**Work instruction**
Lift out all lines below that contain "Your".

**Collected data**
==*==
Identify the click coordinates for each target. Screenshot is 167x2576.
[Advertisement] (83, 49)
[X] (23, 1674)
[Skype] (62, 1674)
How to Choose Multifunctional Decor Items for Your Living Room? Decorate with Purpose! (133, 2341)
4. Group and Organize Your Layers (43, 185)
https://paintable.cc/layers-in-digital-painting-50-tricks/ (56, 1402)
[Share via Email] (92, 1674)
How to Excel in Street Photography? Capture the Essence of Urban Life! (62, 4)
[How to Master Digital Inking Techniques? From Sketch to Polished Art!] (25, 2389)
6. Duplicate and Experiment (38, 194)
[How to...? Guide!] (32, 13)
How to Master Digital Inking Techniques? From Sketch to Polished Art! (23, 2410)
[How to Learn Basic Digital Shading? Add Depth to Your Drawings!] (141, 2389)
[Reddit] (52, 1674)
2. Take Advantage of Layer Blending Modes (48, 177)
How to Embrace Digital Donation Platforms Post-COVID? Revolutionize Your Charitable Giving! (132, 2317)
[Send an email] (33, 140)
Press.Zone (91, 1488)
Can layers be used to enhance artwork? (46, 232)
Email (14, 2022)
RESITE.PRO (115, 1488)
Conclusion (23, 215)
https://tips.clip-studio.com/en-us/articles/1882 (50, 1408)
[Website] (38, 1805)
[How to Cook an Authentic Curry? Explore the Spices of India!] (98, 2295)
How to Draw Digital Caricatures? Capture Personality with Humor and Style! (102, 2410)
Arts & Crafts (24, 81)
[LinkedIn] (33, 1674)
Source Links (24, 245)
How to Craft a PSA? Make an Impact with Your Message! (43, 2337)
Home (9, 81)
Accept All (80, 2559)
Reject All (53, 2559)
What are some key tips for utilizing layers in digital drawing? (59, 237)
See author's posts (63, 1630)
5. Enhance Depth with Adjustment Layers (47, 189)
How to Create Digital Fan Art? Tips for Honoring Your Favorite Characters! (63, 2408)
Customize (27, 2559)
==*==
**Output below**
How to Choose Multifunctional Decor Items for Your Living Room? Decorate with Purpose! (133, 2341)
4. Group and Organize Your Layers (43, 185)
[How to Learn Basic Digital Shading? Add Depth to Your Drawings!] (141, 2389)
How to Embrace Digital Donation Platforms Post-COVID? Revolutionize Your Charitable Giving! (132, 2317)
How to Craft a PSA? Make an Impact with Your Message! (43, 2337)
How to Create Digital Fan Art? Tips for Honoring Your Favorite Characters! (63, 2408)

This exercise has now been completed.